[WHAT IS EXPECTED] Copy the material below, replacing every instance of "Find the location of" with "Determine the position of" and leaving the rest as it is.

Material on finding visible targets:
● ● ● ●

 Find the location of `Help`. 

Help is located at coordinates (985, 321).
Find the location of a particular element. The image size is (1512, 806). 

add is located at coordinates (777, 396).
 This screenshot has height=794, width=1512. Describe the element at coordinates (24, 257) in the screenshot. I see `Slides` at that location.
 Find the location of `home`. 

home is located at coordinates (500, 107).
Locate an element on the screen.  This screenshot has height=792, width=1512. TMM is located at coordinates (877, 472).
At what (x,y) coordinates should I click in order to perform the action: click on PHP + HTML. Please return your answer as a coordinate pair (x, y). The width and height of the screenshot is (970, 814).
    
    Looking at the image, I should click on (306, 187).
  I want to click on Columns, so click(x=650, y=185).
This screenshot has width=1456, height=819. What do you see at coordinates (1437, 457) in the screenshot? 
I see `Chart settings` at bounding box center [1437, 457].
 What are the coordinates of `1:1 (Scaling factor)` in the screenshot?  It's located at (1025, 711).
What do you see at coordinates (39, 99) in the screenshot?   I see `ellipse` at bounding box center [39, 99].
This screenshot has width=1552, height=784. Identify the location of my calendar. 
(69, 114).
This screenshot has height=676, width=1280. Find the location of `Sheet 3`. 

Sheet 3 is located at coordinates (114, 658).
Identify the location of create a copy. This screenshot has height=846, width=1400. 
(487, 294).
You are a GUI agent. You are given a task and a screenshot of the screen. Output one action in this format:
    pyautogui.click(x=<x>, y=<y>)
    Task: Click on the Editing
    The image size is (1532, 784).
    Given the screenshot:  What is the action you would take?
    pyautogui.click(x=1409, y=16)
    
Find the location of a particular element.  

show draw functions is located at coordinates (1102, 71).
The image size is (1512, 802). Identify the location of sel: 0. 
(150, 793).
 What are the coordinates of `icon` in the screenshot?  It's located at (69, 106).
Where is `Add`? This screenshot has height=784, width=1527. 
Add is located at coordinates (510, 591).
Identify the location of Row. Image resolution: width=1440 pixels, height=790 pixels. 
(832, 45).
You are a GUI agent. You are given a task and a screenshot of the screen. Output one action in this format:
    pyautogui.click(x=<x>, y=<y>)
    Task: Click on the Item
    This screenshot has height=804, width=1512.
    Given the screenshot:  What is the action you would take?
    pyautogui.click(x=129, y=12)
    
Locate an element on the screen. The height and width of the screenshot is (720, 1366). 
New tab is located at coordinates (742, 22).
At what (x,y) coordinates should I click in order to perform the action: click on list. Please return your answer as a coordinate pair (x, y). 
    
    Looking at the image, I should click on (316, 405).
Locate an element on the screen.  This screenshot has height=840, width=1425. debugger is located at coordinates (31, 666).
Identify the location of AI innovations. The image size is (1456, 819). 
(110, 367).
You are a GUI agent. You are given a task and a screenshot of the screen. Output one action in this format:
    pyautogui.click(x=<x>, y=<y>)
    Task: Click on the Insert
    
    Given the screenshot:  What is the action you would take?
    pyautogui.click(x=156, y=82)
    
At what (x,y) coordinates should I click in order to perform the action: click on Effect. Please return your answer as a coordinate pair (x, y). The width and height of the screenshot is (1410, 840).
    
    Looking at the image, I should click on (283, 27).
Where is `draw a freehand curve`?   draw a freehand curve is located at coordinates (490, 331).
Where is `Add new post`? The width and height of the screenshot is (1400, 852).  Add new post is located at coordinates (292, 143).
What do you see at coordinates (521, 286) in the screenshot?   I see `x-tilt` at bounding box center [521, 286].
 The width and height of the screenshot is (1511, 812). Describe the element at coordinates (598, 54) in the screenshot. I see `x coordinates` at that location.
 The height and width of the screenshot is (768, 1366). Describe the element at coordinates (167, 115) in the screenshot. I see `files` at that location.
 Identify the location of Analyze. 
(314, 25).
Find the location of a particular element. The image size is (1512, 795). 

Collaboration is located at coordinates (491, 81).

● ● ● ●

[RESPONSE TO THIS TASK]
 Determine the position of `Help`. 

Help is located at coordinates (985, 321).
Determine the position of a particular element. The image size is (1512, 806). 

add is located at coordinates (777, 396).
 This screenshot has height=794, width=1512. Describe the element at coordinates (24, 257) in the screenshot. I see `Slides` at that location.
 Determine the position of `home`. 

home is located at coordinates (500, 107).
Locate an element on the screen.  This screenshot has height=792, width=1512. TMM is located at coordinates (877, 472).
At what (x,y) coordinates should I click in order to perform the action: click on PHP + HTML. Please return your answer as a coordinate pair (x, y). The width and height of the screenshot is (970, 814).
    
    Looking at the image, I should click on (306, 187).
  I want to click on Columns, so click(x=650, y=185).
This screenshot has width=1456, height=819. What do you see at coordinates (1437, 457) in the screenshot? 
I see `Chart settings` at bounding box center [1437, 457].
 What are the coordinates of `1:1 (Scaling factor)` in the screenshot?  It's located at (1025, 711).
What do you see at coordinates (39, 99) in the screenshot?   I see `ellipse` at bounding box center [39, 99].
This screenshot has width=1552, height=784. Identify the location of my calendar. 
(69, 114).
This screenshot has height=676, width=1280. Determine the position of `Sheet 3`. 

Sheet 3 is located at coordinates (114, 658).
Identify the location of create a copy. This screenshot has height=846, width=1400. 
(487, 294).
You are a GUI agent. You are given a task and a screenshot of the screen. Output one action in this format:
    pyautogui.click(x=<x>, y=<y>)
    Task: Click on the Editing
    The image size is (1532, 784).
    Given the screenshot:  What is the action you would take?
    pyautogui.click(x=1409, y=16)
    
Determine the position of a particular element.  

show draw functions is located at coordinates (1102, 71).
The image size is (1512, 802). Identify the location of sel: 0. 
(150, 793).
 What are the coordinates of `icon` in the screenshot?  It's located at (69, 106).
Where is `Add`? This screenshot has height=784, width=1527. 
Add is located at coordinates (510, 591).
Identify the location of Row. Image resolution: width=1440 pixels, height=790 pixels. 
(832, 45).
You are a GUI agent. You are given a task and a screenshot of the screen. Output one action in this format:
    pyautogui.click(x=<x>, y=<y>)
    Task: Click on the Item
    This screenshot has height=804, width=1512.
    Given the screenshot:  What is the action you would take?
    pyautogui.click(x=129, y=12)
    
Locate an element on the screen. The height and width of the screenshot is (720, 1366). 
New tab is located at coordinates (742, 22).
At what (x,y) coordinates should I click in order to perform the action: click on list. Please return your answer as a coordinate pair (x, y). 
    
    Looking at the image, I should click on (316, 405).
Locate an element on the screen.  This screenshot has height=840, width=1425. debugger is located at coordinates (31, 666).
Identify the location of AI innovations. The image size is (1456, 819). 
(110, 367).
You are a GUI agent. You are given a task and a screenshot of the screen. Output one action in this format:
    pyautogui.click(x=<x>, y=<y>)
    Task: Click on the Insert
    
    Given the screenshot:  What is the action you would take?
    pyautogui.click(x=156, y=82)
    
At what (x,y) coordinates should I click in order to perform the action: click on Effect. Please return your answer as a coordinate pair (x, y). The width and height of the screenshot is (1410, 840).
    
    Looking at the image, I should click on (283, 27).
Where is `draw a freehand curve`?   draw a freehand curve is located at coordinates (490, 331).
Where is `Add new post`? The width and height of the screenshot is (1400, 852).  Add new post is located at coordinates (292, 143).
What do you see at coordinates (521, 286) in the screenshot?   I see `x-tilt` at bounding box center [521, 286].
 The width and height of the screenshot is (1511, 812). Describe the element at coordinates (598, 54) in the screenshot. I see `x coordinates` at that location.
 The height and width of the screenshot is (768, 1366). Describe the element at coordinates (167, 115) in the screenshot. I see `files` at that location.
 Identify the location of Analyze. 
(314, 25).
Determine the position of a particular element. The image size is (1512, 795). 

Collaboration is located at coordinates (491, 81).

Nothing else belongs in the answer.